Dec 28 2012
By Ingrid Grasmo, medwireNews Reporter
Patients with ulcerative colitis (UC) have higher rates of sick leave or disability pension than the general population, show findings published in Gastroenterology.
The study also revealed that colectomy does not fully restore work ability to presurgery or general population levels after 3-7 years of follow up. However, approximately half of all patients did not experience any work loss either before or 3 years after surgery.
"This is the largest study on productivity losses in UC patients presented to date, and first longitudinal study on sick leave and disability pension in relation to colectomy," say Martin Neovius (Karolinska Institute, Stockholm, Sweden) and colleagues.
Using the Swedish National Patient Register, the researchers identified 19,714 working-age UC patients in 2005, and 807 patients who received colectomies during 1998-2005. Data for each patient were compared with those obtained from five age-, gender-, education- and county-matched individuals from the general Swedish population.
This comparison revealed that significantly more UC patients than controls received disability pension (15 vs 11%) and had at least one registered sick-leave episode (21 vs 13%) in 2005.
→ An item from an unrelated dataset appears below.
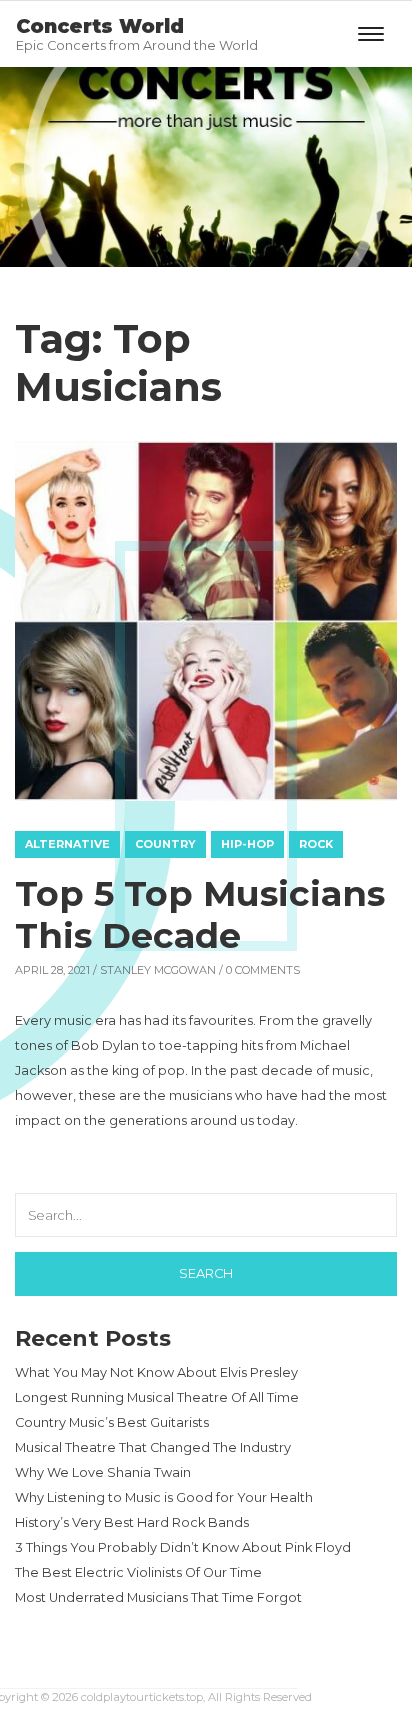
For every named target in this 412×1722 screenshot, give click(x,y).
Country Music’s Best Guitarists (112, 1422)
UC patients lost an average 20 more work days per year, but no difference was seen in the median number of days lost, reflecting that at least 50% of individuals in both groups were working.
Factors predictive for loss of work days included higher age, lower education, female gender, and comorbidities (chronic obstructive pulmonary disease, cardiovascular disease, depression, and malignancy).
The researchers say that colectomy may have social as well as psychologic consequences, both of which increase work loss. Furthermore, identified comorbidities were found to be responsible for some of the work loss differences seen between patients and the general population.
Among the 807 UC patients who received a colectomy and were followed up for up to 7 years, the annual days lost increased from an average 40 days at 3 years before surgery to 141 during the surgery year. This number then decreased to 85 days after 3 years of follow up.
However, a significantly greater proportion of post-colectomy patients did not work at all, compared with the general population, 3 years after the procedure (12.0 vs 7.2%).